→ What this task involves: Your output should consist of the lines from the first line of the records below through the one with "Click the dashboard gauge icon", exactly, minus the pictures.

Collected data entries

◇ ◇ ◇

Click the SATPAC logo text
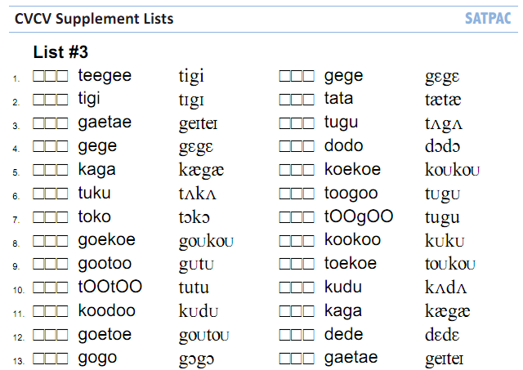This screenshot has height=370, width=523. click(488, 19)
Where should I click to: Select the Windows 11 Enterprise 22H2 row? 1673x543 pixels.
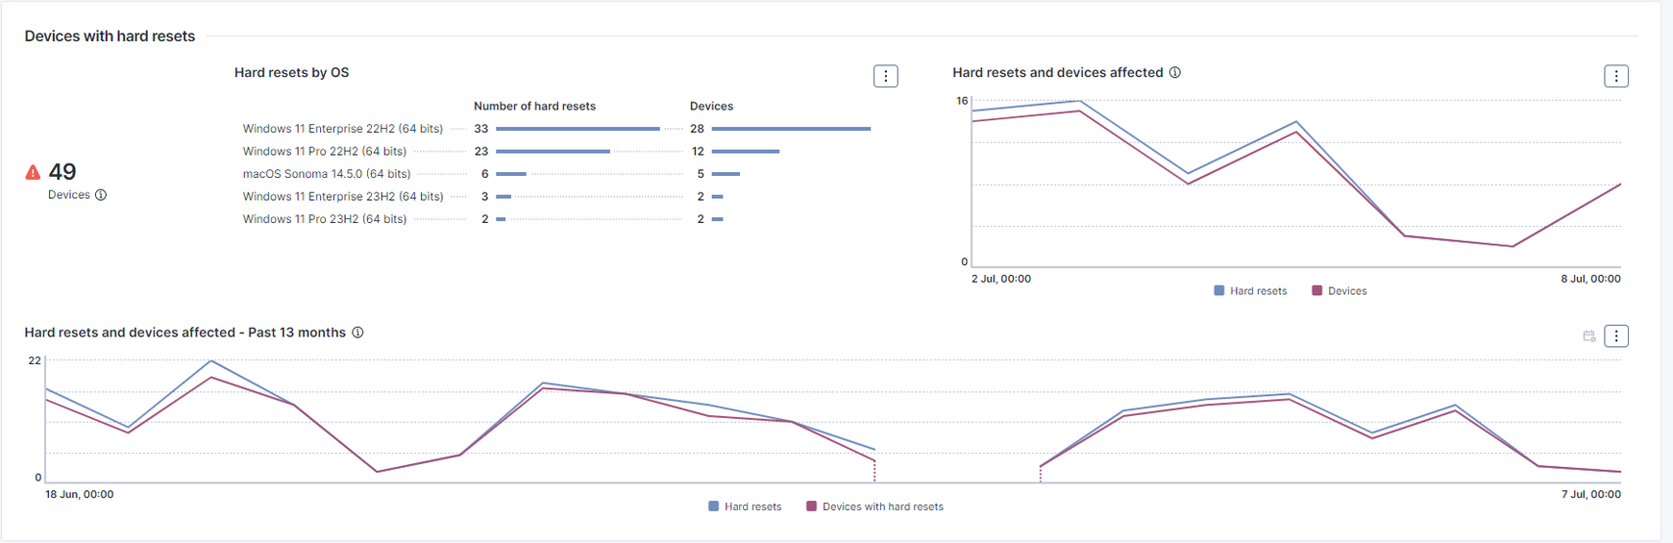pyautogui.click(x=342, y=129)
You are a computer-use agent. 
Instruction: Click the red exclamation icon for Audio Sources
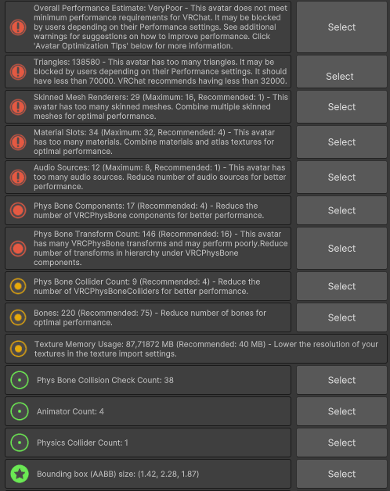[x=18, y=177]
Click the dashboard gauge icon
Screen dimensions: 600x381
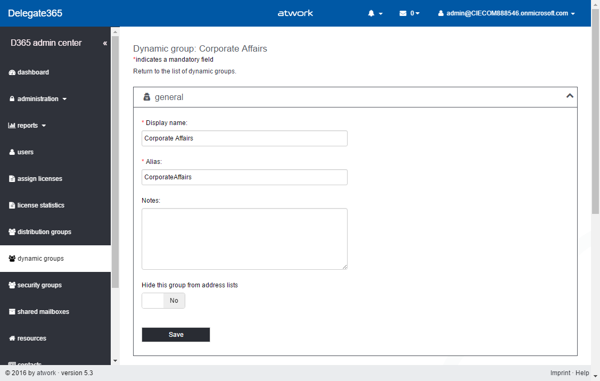click(12, 72)
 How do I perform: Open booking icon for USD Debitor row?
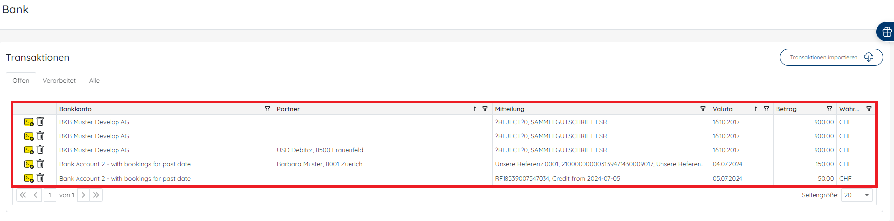(29, 150)

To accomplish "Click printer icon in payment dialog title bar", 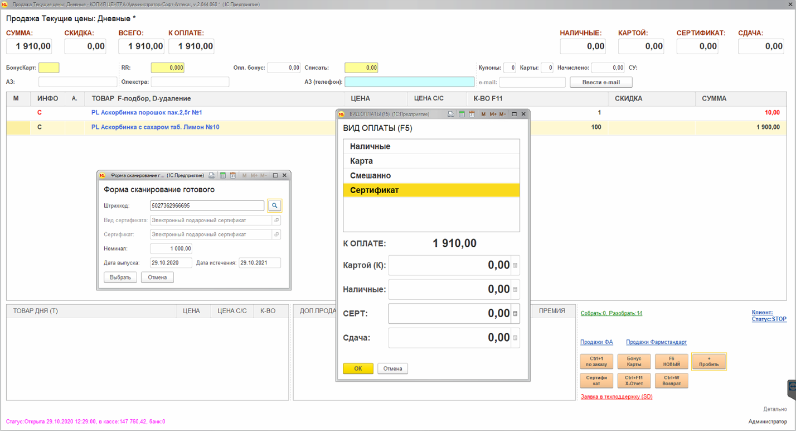I will click(451, 114).
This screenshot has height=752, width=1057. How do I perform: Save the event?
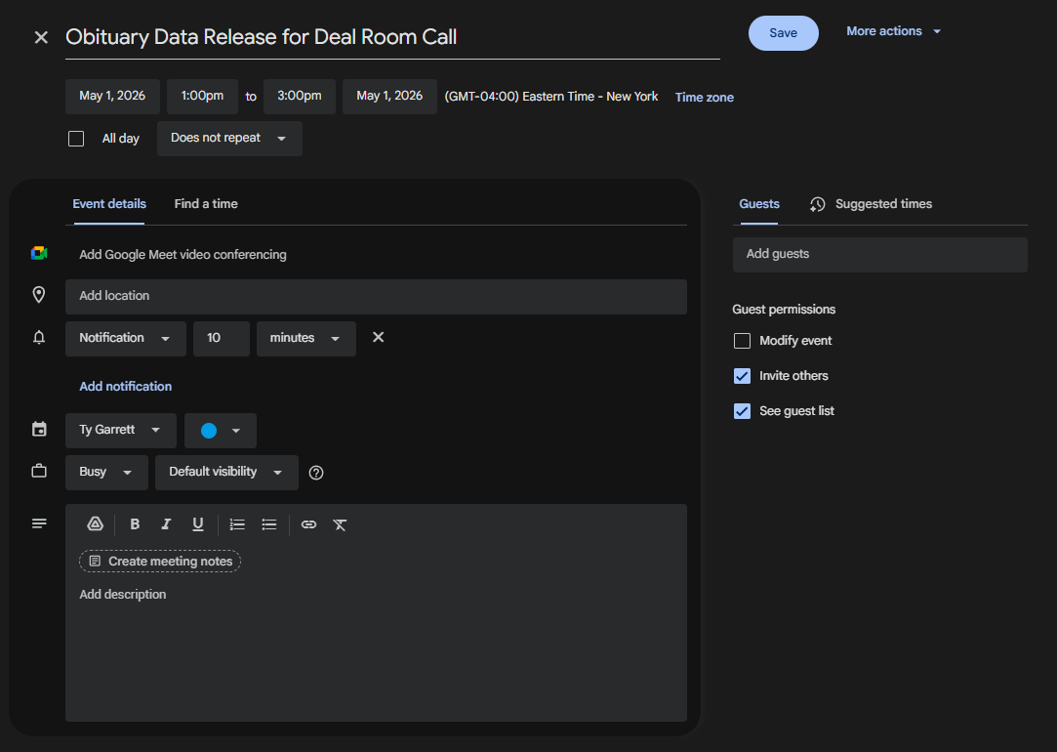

◇ ◇ ◇

→ Task solution:
Click the SATPAC logo text
This screenshot has height=370, width=523. click(488, 19)
Where should I click to: Select the Windows 11 Enterprise 22H2 row? 1673x543 pixels.
pyautogui.click(x=342, y=129)
You are a computer-use agent. 
Instruction: Click the red exclamation icon for Audio Sources
[x=18, y=177]
Click the dashboard gauge icon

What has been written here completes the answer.